Optical coherence tomography imaging at presentation and at last follow-up 3 months after adrenalectomy. There is a significant improvement in subretinal fluid in both eyes, though outer retinal irregularity remains.

Discussion

CSCR has previously been associated with many risk factors including exposure to excess steroid. A recent study analyzing a nationally representative dataset of 35,000 patients found that patients with CSCR had a higher odds of Cushing's syndrome (OR 2.19, 95% CI 1.33 to 3.59, p = 0.002) than exposure to exogenous steroids (OR 1.14, 95% CI 1.09 to 1.19, p < 0.001) Our case highlights the importance of thorough medication reconciliation and careful consideration of comorbid conditions in patients with chronic CSCR.

In recent years, subtle endogenous hypercortisolism, termed subclinical Cushing's syndrome (SCS), has been of particular interest in the endocrinology literature because it can be a challenging diagnosis and the most appropriate management remains controversial. In general, SCS is comprised of: 1) the presence of an adrenal incidentaloma or mass, 2) biochemical confirmation of cortisol excess, and 3) no classic phenotypic manifestations of Cushing's syndrome. Since adrenal incidentaloma has an estimated prevalence of 1–8% of the population, it is quite possible that SCS is an underrecognized risk factor for CSCR.

SCS may potentiate metabolic syndrome and osteoporosis; studies have found that surgical resection of adrenal incidentalomas improve weight, blood pressure, and glucose control. Consequently, some authors recommend those with SCS-associated comorbidities be considered for resection. An important consideration in these patients is how visual comorbidity factors into intervention.

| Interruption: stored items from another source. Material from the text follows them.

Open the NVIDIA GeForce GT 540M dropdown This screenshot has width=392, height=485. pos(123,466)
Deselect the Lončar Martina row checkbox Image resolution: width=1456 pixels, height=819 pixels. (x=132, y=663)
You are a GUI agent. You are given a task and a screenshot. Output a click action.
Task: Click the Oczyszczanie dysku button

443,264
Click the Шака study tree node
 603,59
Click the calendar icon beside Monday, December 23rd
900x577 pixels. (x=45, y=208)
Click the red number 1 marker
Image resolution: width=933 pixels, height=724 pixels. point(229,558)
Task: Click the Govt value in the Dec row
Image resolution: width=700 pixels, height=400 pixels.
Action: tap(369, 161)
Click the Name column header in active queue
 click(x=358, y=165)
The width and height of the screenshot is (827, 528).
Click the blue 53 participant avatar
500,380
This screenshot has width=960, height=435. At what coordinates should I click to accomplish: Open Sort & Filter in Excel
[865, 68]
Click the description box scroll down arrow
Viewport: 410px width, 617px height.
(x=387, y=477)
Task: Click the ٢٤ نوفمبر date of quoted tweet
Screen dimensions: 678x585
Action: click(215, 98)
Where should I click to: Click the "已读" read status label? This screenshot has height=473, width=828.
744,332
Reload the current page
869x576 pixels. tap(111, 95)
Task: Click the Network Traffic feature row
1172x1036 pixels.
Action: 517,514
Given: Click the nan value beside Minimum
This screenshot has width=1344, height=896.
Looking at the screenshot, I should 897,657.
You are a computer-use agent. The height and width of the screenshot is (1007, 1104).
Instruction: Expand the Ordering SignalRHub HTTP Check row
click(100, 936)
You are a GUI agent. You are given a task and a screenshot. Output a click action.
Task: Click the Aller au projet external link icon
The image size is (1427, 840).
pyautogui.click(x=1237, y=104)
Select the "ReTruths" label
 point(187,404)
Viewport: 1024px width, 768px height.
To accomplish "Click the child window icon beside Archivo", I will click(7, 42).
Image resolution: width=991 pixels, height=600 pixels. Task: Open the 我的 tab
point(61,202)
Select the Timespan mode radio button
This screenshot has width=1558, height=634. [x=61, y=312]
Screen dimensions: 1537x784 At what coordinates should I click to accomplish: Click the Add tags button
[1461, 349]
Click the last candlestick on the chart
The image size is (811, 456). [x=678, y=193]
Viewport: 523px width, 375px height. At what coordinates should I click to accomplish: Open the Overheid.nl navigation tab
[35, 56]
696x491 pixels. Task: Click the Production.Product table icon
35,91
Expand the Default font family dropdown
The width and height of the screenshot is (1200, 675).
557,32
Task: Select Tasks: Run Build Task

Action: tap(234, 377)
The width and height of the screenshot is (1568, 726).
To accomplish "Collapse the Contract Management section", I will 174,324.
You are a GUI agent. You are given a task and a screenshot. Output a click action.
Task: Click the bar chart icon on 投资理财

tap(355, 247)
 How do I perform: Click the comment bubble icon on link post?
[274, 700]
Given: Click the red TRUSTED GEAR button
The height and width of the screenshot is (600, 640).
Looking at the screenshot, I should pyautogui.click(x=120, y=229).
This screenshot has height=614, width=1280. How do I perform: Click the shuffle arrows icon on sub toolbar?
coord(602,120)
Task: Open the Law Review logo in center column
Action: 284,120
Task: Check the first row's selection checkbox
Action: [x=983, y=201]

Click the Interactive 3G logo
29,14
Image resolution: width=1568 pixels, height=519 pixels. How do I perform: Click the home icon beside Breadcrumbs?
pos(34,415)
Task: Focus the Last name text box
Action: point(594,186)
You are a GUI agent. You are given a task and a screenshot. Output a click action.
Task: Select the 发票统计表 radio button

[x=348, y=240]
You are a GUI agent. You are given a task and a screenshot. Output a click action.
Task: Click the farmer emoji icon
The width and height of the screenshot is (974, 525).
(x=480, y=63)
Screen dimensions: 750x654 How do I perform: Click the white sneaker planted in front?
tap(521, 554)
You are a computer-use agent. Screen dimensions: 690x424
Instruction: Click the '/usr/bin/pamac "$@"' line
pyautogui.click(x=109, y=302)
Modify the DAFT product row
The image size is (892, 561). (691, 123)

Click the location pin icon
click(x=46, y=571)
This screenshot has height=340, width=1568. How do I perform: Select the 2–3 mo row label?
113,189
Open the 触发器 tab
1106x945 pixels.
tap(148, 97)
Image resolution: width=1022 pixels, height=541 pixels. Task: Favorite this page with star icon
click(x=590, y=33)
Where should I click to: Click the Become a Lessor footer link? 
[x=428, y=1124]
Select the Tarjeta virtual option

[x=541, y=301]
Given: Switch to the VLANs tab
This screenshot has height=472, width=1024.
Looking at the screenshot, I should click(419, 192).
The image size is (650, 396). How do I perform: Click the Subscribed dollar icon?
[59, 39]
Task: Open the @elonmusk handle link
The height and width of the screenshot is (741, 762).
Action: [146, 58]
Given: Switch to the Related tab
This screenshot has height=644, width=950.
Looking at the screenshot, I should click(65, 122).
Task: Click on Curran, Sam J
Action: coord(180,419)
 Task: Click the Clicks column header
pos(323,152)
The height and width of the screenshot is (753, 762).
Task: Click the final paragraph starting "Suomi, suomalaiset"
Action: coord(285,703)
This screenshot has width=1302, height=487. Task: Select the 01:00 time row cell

In our patient's case, the recurrent CSCR, hypertension, and increased risk of metabolic syndrome were sufficient reasons to elect to have surgery.

Conclusion

In summary, SCS is a condition of subtle cortisol dysregulation that may represent an underrecognized risk factor for chronic CSCR. Further investigation is needed to determine the threshold of visual comorbidity that may influence surgical management.

Patient consent

Consent to publish the case report was not obtained. This report does not contain any personal information that could lead to the identification of the patient.